Pandemia a praca

Okres pandemii, która trwa u nas już od roku jest dla wielu osób ciężki. Izolacja, brak kontaktów społecznych, ograniczenie kontaktów z najbliższą rodziną to elementy, które wpływają na stan psychiczny ludzi ale także ich zdrowie. 

Praca w szpitalu czy się zmieniła? Zależy pod jakim względem rozpatrzymy tą sytuację... Owszem dodatkowe szkolenia, bardziej zaostrzone zasady higieny ale czy moja praca się zmieniła? Odpowiedź brzmi nie. Opieka nad przyszłą matką, kobietą rodzącą czy położnicą musi zawsze być na najwyższym poziomie. Kompleksowa opieka i profesjonalizm świadczonych usług przez położną zawsze powinny mieć miejsce podczas wykonywania swoich obowiązków. 

Czas pandemii wpłynął pozytywnie na pracę w oddziale położniczym, ponieważ ograniczone odwiedziny (czyli brak tłumów na salach), umożliwiają odpoczynek dla kobiet wyczerpanych po porodzie. Mają one czas dla siebie i dla dziecka. Nie muszą wstydzić się, że leżą w koszuli, a tu trzeba dziecko nakarmić piersią,  a na drugim końcu sali stoi mąż i brat pacjentki z łóżka obok. Dzięki temu pacjentki stały się bardziej otwarte, częściej proszą o pomoc, chętniej rozmawiają. To sprzyja lepszej atmosferze w pracy. Można skupić się na problemach pacjentki, spokojnie mając czas na ich rozwiązanie. 

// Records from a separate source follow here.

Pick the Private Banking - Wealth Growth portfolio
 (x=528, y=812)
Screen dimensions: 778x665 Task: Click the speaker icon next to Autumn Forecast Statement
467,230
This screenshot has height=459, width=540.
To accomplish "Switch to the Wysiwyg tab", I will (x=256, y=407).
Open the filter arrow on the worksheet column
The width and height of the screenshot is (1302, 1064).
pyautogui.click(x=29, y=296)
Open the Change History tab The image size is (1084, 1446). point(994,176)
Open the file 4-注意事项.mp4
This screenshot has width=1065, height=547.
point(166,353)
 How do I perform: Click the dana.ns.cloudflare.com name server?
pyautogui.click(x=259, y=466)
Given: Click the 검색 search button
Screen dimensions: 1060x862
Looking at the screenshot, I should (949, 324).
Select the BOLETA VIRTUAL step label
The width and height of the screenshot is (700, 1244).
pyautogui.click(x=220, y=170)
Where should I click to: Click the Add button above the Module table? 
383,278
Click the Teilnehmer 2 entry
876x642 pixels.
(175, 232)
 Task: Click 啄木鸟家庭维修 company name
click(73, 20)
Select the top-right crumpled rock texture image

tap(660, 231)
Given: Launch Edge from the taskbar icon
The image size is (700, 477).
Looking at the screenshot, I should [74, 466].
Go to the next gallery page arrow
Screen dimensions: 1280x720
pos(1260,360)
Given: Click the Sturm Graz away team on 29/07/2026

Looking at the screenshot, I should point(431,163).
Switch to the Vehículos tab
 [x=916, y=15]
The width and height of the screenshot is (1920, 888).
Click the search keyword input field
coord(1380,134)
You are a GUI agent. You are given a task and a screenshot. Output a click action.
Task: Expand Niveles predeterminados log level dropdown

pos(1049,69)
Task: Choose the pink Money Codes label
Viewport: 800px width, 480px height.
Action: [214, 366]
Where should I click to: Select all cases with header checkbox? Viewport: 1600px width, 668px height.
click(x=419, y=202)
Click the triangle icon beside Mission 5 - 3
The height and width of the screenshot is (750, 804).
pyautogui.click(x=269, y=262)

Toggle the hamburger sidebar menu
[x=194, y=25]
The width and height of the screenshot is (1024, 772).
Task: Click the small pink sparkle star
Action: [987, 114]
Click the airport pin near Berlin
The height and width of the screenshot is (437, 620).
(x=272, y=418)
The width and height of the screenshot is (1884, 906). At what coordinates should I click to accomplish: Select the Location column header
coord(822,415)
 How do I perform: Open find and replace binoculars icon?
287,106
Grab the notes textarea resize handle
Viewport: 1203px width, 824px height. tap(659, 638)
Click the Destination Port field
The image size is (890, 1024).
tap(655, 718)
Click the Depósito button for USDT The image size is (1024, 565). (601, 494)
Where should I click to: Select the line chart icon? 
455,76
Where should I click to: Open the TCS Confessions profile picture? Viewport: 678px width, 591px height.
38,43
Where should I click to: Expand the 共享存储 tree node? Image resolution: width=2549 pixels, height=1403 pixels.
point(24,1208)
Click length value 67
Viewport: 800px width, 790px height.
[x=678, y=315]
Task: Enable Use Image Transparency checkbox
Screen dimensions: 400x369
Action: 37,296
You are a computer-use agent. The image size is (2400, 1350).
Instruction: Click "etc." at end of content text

Podsumowując: okres pandemii nie wpłynął znacznie na moją pracę. Nadal wykonuje ją z należytą starannością, opiekując się kobietami tak jak ja bym chciała aby mną się opiekowano. Zaostrzone zasady higieny sprzyjają bezpiecznej pracy, ograniczając ryzyko zakażenia (nawet HCV) do minimum.